#### What the exercise asks
What is the number of lines in this data that contain the word "computer"? Give the number alone.

[Stored data entries]
+===+
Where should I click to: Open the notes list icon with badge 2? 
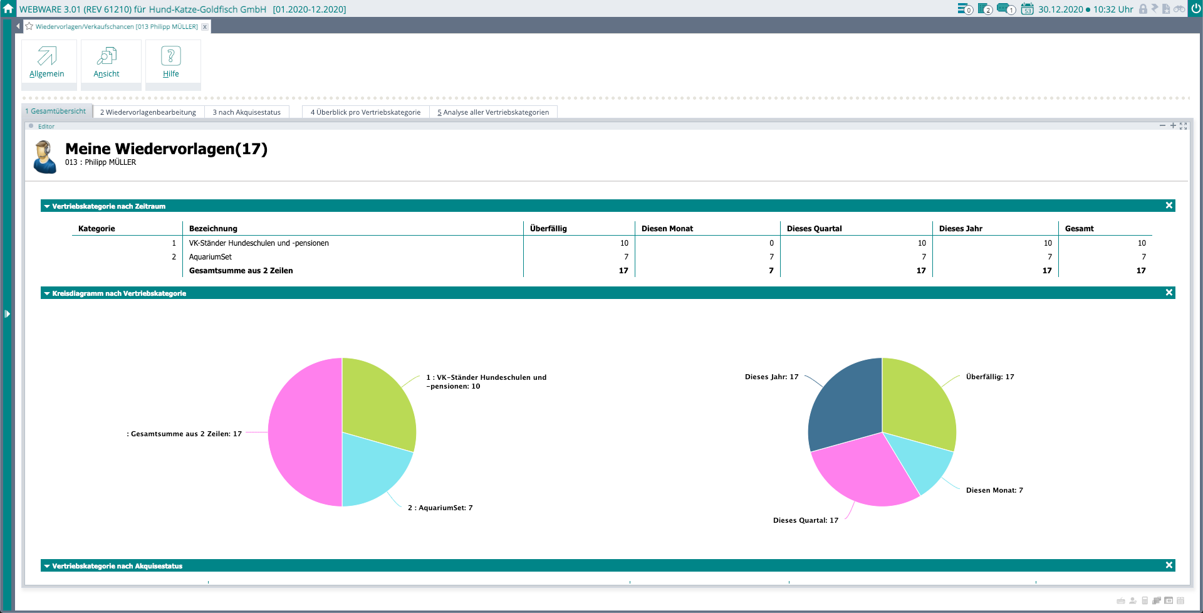pyautogui.click(x=984, y=9)
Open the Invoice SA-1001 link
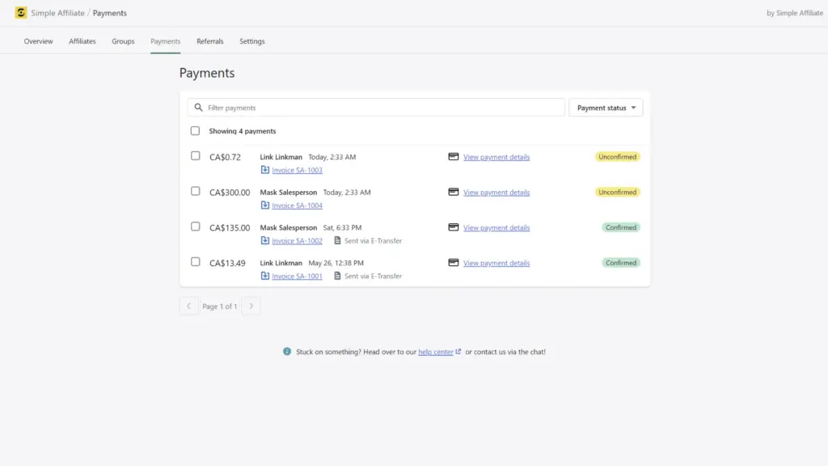The height and width of the screenshot is (466, 828). [x=297, y=276]
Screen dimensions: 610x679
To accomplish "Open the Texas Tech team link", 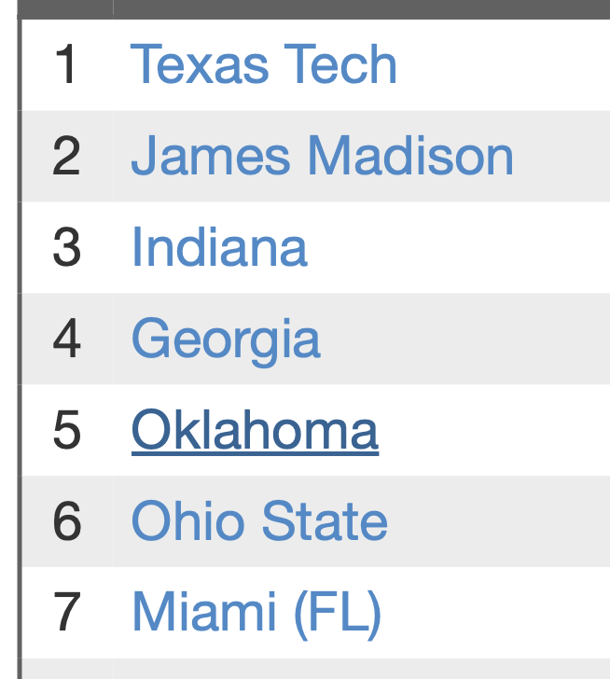I will (x=264, y=64).

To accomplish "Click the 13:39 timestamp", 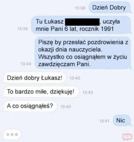I will tap(23, 29).
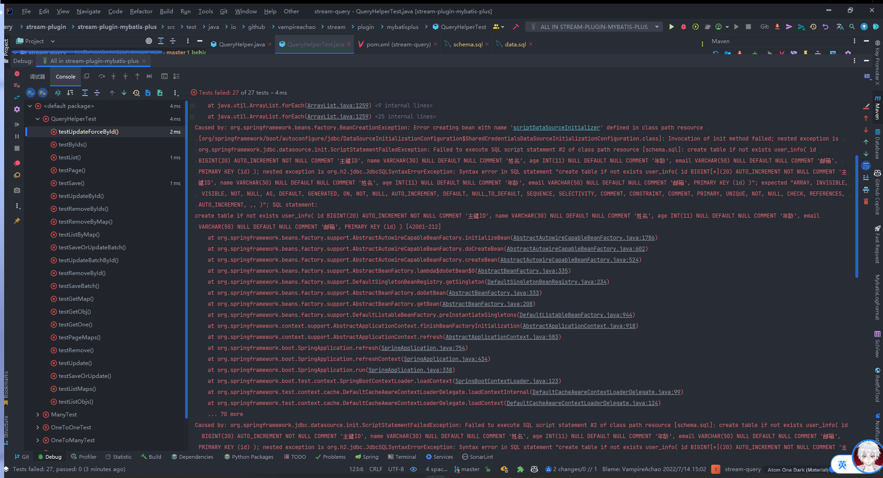Open the Terminal tool window button
Viewport: 883px width, 478px height.
[402, 457]
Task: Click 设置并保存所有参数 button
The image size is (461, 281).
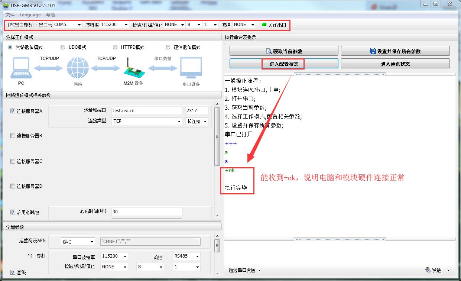Action: [x=395, y=51]
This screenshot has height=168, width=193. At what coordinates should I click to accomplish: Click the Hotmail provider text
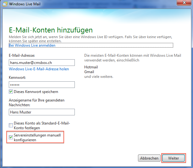(x=91, y=67)
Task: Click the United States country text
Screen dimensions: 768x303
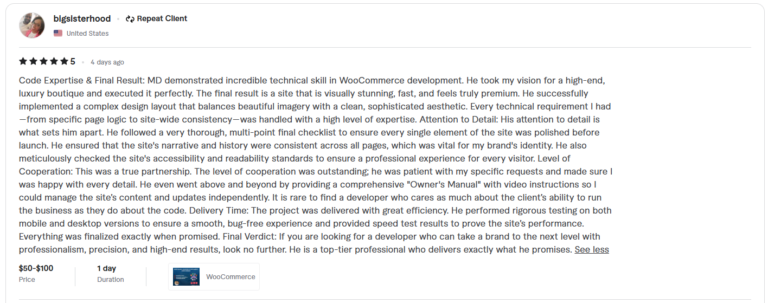Action: (87, 34)
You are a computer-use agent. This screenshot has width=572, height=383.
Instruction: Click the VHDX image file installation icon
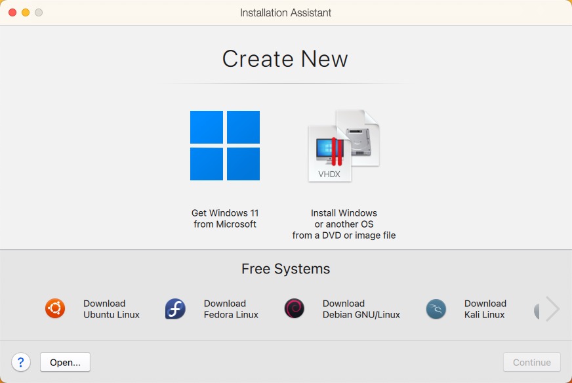[343, 144]
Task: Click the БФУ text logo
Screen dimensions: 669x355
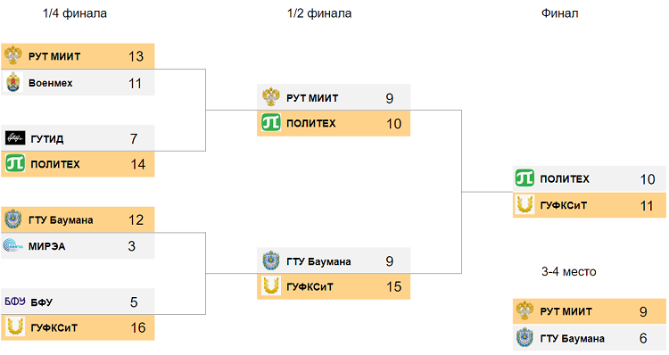Action: (x=15, y=301)
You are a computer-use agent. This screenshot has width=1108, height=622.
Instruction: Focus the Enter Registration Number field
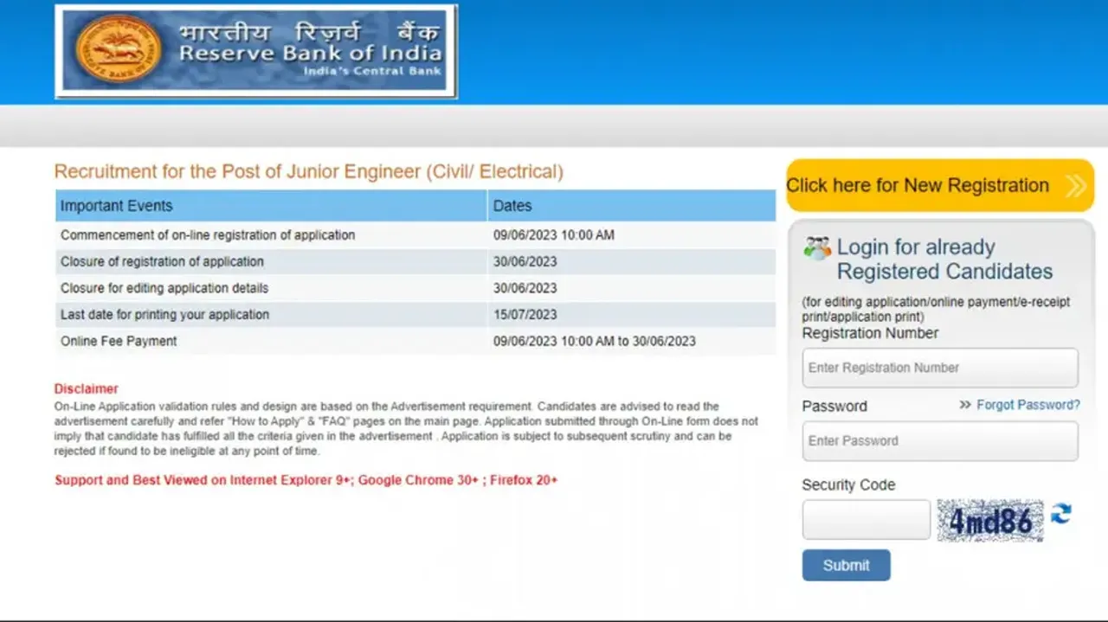(x=939, y=368)
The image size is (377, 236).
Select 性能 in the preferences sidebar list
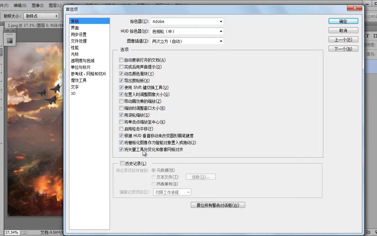tap(75, 47)
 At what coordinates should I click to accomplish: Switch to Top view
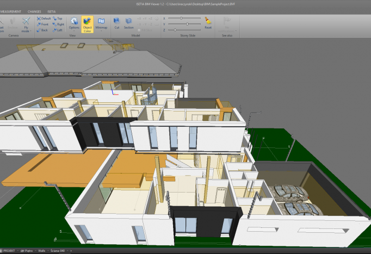(x=58, y=18)
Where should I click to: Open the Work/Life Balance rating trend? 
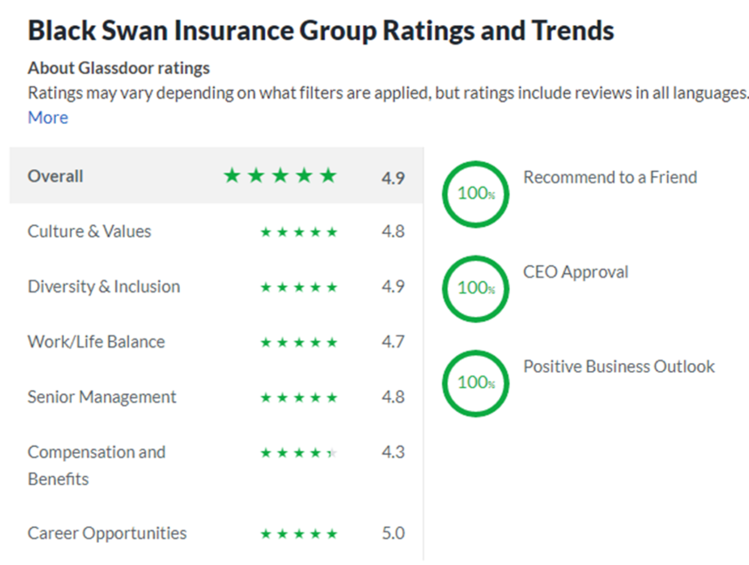216,342
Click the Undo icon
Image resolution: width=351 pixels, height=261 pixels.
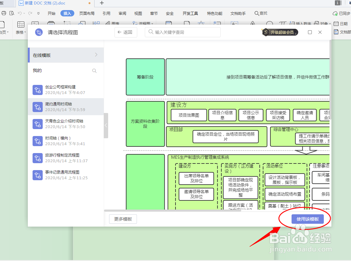[20, 13]
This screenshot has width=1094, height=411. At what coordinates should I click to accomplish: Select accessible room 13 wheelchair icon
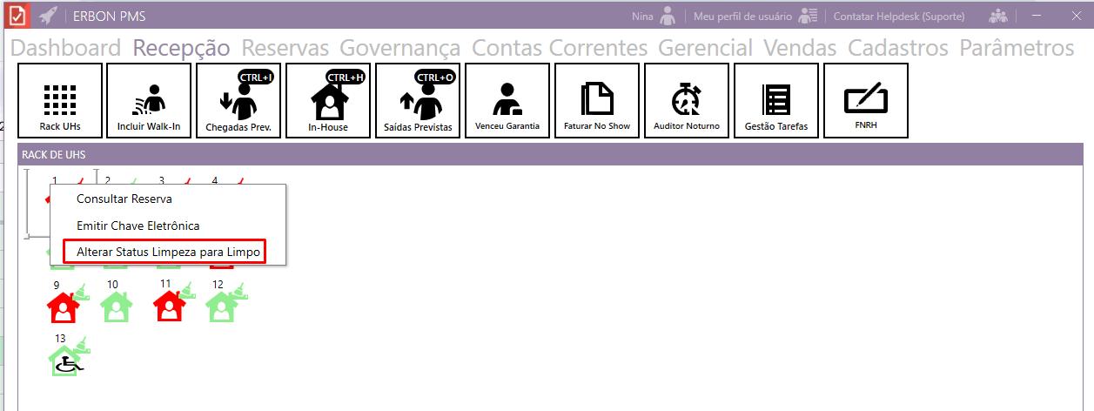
+===+
#### Solution to this problem
2